We love using data to inform content strategy. The 2017 Federal Content Marketing Review data provided interesting insights into where federal decision makers go for content and what they want to see.
We recently spoke with a decision maker inside the government (who requested we not identify him) about his thoughts and perspectives. While this is only one perspective, it does shed some insight into what federal decision makers are looking for in the content.
“If I have a problem, the first thing I will do is an internet search to find information,” he said. This aligns with the study, which showed the most effective delivery channel is search engines (83%).
His second go-to source to learn about innovative solutions is LinkedIn Influencers. He says he automatically trusts content on LinkedIn more than corporate blogs, in part because he knows the authors have deep expertise in the subjects. It’s not about selling the company’s product; it’s about exchanging ideas and best practices.
That said, corporate information is valuable to him (and 82% of study respondents find corporate websites valuable).
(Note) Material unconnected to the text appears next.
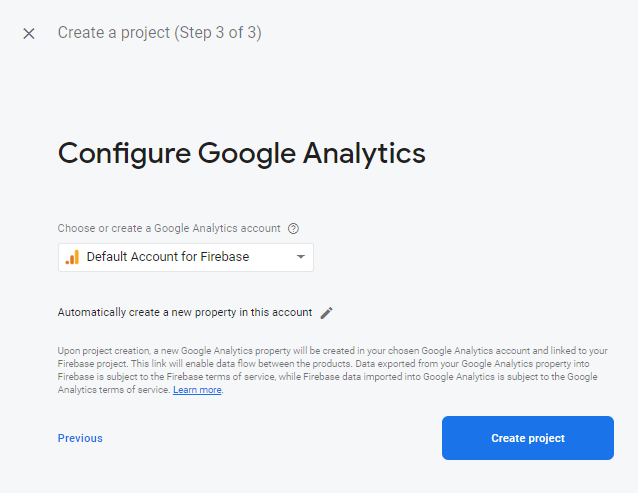This screenshot has width=638, height=493.
Task: Click the Step 3 of 3 indicator
Action: 218,33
The content he finds there, whether it is a downloadable document or a microsite, needs to show three things for him to take interest:
- The company has implemented this solution before. He wants to see some sort of proof, either through case studies or testimonials.
- A discussion of the specific problem the company solved for the client. Broad discussions don’t tell him what he wants to know — he is skeptical when a company claims they can do anything.
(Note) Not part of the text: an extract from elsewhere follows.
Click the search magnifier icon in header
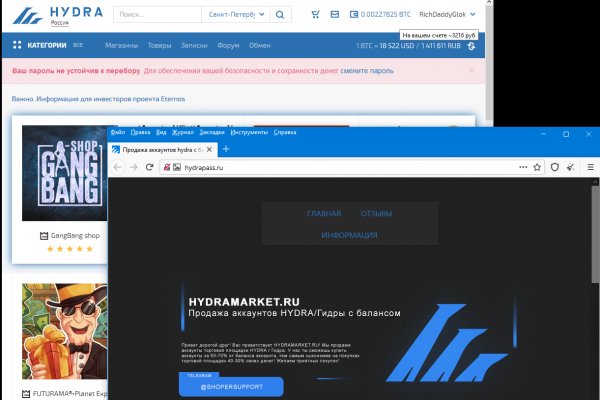pos(281,15)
- The impact. He wants to know how this solution impacted the mission and the difference it makes for the customer.
He agrees with the data that product specifications, case studies, and data and research are important types of content. For him, which type depends on where he is in process and where he is accessing the information. But in general, he likes very short pieces of content — a one page for an article or a short video.
He suggested people selling to the government use the CIO’s Digital Services Playbook as a guideline in how to develop content to reach the government. After all, this is how agencies are approaching their constituents.